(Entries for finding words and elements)
====================

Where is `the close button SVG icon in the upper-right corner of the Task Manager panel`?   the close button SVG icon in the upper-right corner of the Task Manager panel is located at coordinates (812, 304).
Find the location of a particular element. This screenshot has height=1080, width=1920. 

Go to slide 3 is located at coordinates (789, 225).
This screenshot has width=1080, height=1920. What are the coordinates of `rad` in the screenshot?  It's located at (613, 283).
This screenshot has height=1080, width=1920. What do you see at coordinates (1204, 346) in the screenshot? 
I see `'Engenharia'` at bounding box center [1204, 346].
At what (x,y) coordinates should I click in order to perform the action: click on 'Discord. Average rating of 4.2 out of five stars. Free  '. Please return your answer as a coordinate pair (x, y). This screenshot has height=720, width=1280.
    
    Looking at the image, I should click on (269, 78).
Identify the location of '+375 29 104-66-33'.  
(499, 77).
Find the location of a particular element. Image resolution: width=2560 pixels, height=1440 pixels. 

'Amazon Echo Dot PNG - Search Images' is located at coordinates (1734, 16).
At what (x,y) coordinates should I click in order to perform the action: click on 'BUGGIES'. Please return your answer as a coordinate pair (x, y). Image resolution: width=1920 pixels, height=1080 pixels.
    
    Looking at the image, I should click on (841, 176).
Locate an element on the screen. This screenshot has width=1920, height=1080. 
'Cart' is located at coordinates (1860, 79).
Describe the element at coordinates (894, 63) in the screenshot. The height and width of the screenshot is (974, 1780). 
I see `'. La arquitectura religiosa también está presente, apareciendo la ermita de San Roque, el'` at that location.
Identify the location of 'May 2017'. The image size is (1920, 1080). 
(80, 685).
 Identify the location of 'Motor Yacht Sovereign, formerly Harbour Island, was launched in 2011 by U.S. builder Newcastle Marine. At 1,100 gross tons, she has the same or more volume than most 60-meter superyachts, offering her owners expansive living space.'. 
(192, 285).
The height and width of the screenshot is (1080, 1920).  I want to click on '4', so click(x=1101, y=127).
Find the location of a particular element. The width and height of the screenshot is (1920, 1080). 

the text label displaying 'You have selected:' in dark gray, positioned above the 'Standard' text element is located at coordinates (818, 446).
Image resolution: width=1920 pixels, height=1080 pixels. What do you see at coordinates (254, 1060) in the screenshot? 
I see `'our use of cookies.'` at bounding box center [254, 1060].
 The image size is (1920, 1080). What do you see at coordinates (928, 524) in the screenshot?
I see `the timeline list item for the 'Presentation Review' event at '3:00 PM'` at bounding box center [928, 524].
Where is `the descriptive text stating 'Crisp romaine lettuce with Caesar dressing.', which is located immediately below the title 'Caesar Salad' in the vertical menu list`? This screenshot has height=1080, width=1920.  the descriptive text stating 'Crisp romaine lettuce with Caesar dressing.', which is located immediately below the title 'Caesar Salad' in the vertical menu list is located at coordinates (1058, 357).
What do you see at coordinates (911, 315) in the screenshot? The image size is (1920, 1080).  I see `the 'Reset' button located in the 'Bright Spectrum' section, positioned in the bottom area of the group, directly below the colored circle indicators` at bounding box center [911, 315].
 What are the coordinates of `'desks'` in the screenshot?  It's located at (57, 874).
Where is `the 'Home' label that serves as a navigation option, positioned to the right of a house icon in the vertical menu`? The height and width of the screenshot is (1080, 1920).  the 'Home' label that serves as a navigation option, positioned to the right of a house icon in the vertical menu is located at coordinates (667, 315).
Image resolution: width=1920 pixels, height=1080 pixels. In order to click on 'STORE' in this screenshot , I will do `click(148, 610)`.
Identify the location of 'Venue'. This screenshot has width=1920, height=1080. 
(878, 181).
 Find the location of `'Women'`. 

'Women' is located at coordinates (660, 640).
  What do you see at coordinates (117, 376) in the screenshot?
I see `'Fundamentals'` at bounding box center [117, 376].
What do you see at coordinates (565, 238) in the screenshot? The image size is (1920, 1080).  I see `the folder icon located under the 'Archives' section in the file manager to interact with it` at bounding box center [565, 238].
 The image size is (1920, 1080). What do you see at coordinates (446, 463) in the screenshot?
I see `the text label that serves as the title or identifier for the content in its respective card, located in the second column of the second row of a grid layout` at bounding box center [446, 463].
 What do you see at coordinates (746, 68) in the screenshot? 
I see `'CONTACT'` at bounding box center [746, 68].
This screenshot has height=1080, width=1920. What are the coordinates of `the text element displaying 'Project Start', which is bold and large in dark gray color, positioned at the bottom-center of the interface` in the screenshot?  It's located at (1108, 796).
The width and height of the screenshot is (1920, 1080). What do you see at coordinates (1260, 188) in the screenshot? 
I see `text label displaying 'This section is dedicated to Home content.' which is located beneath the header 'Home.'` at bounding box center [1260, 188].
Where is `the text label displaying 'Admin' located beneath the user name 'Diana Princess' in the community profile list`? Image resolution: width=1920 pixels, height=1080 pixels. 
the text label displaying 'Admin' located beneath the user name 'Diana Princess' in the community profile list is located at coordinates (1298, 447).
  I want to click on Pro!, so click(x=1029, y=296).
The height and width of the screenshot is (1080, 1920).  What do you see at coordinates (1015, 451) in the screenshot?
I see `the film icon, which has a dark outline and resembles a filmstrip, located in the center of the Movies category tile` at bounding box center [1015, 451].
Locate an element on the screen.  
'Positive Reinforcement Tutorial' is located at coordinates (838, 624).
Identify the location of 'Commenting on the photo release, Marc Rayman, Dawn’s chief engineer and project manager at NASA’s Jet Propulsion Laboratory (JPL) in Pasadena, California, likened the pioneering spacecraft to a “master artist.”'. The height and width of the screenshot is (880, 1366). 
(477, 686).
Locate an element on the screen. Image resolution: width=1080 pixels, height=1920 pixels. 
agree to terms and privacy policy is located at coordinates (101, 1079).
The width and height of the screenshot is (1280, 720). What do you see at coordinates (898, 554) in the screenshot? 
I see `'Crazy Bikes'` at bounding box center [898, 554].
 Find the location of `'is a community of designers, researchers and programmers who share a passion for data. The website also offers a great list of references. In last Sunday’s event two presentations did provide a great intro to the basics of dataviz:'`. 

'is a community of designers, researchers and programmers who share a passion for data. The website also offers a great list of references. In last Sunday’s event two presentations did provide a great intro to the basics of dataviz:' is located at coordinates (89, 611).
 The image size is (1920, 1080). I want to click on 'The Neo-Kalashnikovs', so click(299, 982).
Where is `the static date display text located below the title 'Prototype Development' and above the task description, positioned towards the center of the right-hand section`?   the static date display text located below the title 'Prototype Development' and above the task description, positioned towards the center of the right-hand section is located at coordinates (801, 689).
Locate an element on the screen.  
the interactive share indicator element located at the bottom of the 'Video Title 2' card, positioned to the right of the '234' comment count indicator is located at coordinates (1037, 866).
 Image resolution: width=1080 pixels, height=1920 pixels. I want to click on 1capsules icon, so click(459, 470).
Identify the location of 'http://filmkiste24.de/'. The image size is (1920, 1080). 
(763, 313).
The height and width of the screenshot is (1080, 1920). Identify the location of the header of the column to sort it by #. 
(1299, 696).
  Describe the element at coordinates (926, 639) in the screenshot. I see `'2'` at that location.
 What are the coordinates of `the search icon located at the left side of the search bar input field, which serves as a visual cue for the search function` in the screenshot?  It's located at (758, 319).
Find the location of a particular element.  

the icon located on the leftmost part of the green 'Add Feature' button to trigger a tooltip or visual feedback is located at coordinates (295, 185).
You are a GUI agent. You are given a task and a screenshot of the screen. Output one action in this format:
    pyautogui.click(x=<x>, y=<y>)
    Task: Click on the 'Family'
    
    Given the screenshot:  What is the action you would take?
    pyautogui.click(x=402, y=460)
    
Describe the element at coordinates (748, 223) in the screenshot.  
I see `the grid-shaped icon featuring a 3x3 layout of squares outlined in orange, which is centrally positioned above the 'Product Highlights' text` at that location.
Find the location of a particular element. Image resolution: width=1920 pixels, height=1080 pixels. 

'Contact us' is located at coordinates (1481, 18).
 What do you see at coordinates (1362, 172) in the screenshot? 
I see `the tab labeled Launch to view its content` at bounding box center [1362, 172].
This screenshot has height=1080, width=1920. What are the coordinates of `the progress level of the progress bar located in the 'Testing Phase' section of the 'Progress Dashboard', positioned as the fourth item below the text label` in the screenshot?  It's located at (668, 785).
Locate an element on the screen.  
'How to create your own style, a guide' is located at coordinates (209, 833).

====================

TASK DETAILS -
Reproduce the lines of the items above, starting at the line that contains "The width and height of the screenshot is (1920, 1080). What" and ending at the line that contains "I want to click on Pro!, so".

EXERCISE OUTPUT -
The width and height of the screenshot is (1920, 1080). What do you see at coordinates (1260, 188) in the screenshot? 
I see `text label displaying 'This section is dedicated to Home content.' which is located beneath the header 'Home.'` at bounding box center [1260, 188].
Where is `the text label displaying 'Admin' located beneath the user name 'Diana Princess' in the community profile list`? Image resolution: width=1920 pixels, height=1080 pixels. 
the text label displaying 'Admin' located beneath the user name 'Diana Princess' in the community profile list is located at coordinates (1298, 447).
  I want to click on Pro!, so click(x=1029, y=296).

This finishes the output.